[206] Reclus (Élisée), géographe. Auteur de la Géographie universelle. Simple garde national, il fut fait prisonnier au plateau de Châtillon (4 avril). Condamné à la déportation. Commué en bannissement. Né en 1830. Mort en 1905.—Son frère Reclus (Elie), auteur des Primitifs, nommé par la Commune directeur de la Bibliothèque nationale (30 avril). Né en 1827. Mort en 1904.
[207] Journalistes, peintres, poètes même, criaient haro sur le grand artiste. Dans une plaquette de 12 pages: Sauvons Courbet!, éditée chez Lemerre, M. Emile Bergerat s’écriait:
Qu’il vive! extasié devant son ombilic!
Les pouces sur le ventre, à la façon des Carmes!
Qu’on l’engraisse! et qu’ouvert nuit et jour au public,
Il crève de vieillesse entre quatre gendarmes!
Et le naïf géant qu’était Courbet s’affolait, à la lecture de ces généreuses productions!
[208] A l’audience du 14 août 1871 (procès des membres de la Commune), Courbet répondant à une interrogation du président, exposait ainsi son projet de déboulonner la colonne et de la réédifier aux Invalides:
Le président.—Il paraît que la colonne Vendôme vous était particulièrement désagréable. Dès le 14 septembre (1870), vous en demandiez la démolition.
Courbet.—... Pour moi, cette colonne obstruait. Un individu n’a pas le droit d’entraver la circulation. Cette colonne était mal placée... Moi je ne considérais la chose qu’au point de vue plastique.
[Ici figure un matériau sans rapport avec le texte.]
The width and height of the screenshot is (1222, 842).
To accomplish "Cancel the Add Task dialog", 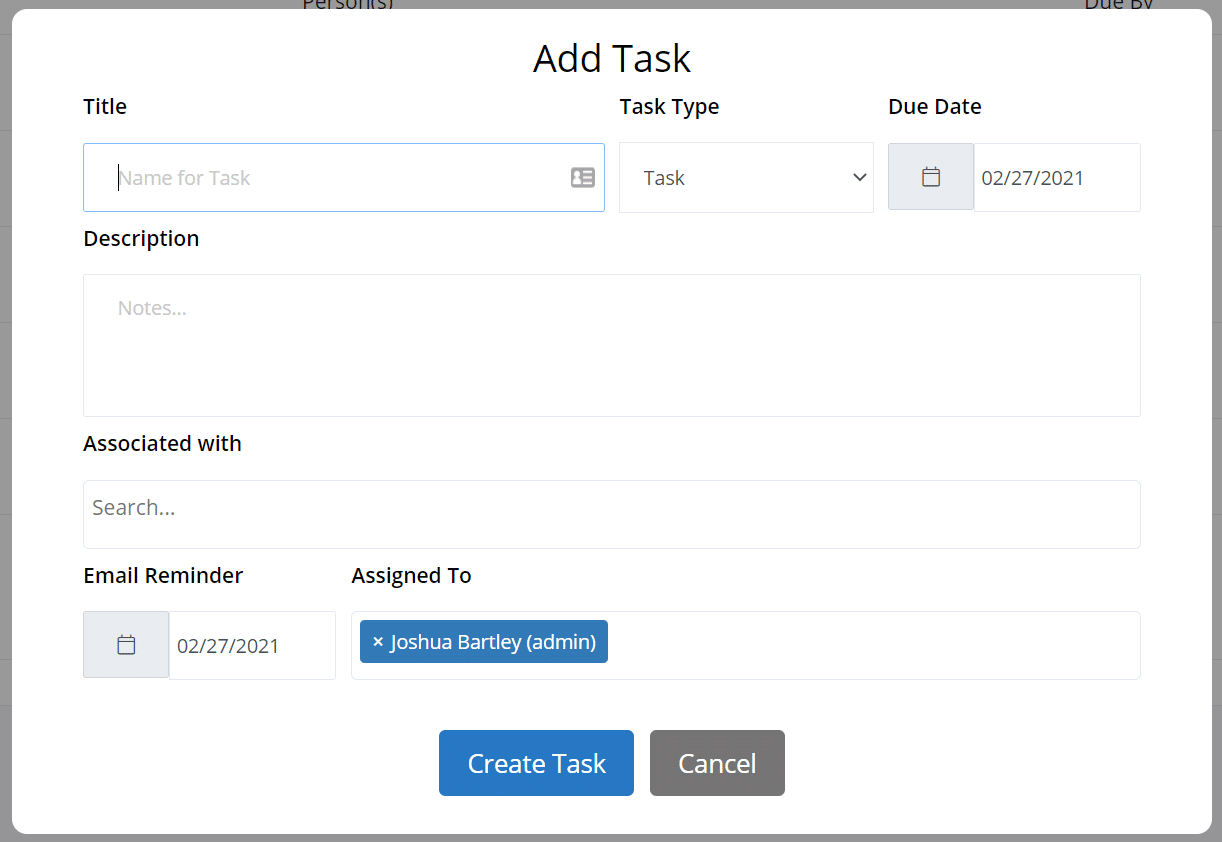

Je n’avais aucune haine contre la colonne, puisque mon oncle a été un des officiers du premier Empire; mais je voulais la mettre ailleurs, où elle fut mieux en vue. Je voulais la déboulonner. Si vous aviez fait attention, au point de vue de l’art, à cette colonne, vous auriez été de mon avis. C’était une mauvaise reproduction de la colonne Trajane. C’était de la sculpture comme un enfant en ferait. Pas de perspective. Rien. Les figures sont absolument grotesques.
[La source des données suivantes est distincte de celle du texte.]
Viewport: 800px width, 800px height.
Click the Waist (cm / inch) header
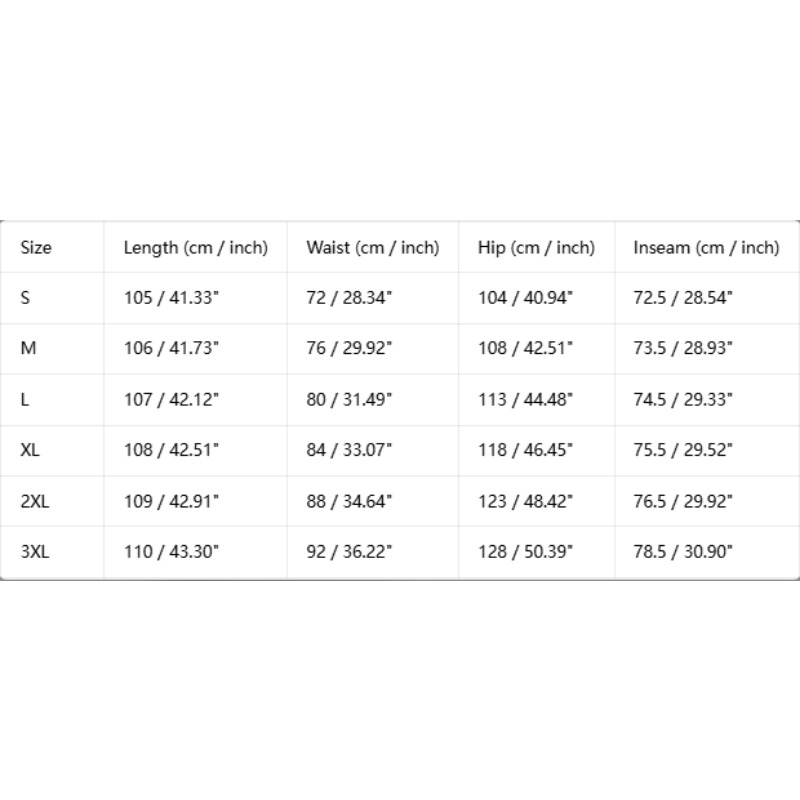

Le président.—C’est alors un zèle artistique, tout simplement, qui vous poussait à en vouloir à cette colonne.
Courbet.—Tout simplement. Sur la place Vendôme c’était une prétention malheureuse d’œuvre d’art qui faisait rire les étrangers. Aux Invalides, c’était autre chose. C’était un souvenir militaire qui n’avait pas besoin d’être artistique.
[209] Gaillard (Napoléon). Cordonnier. Orateur connu des réunions publiques. Nommé par Rossel colonel directeur des barricades (1er mai).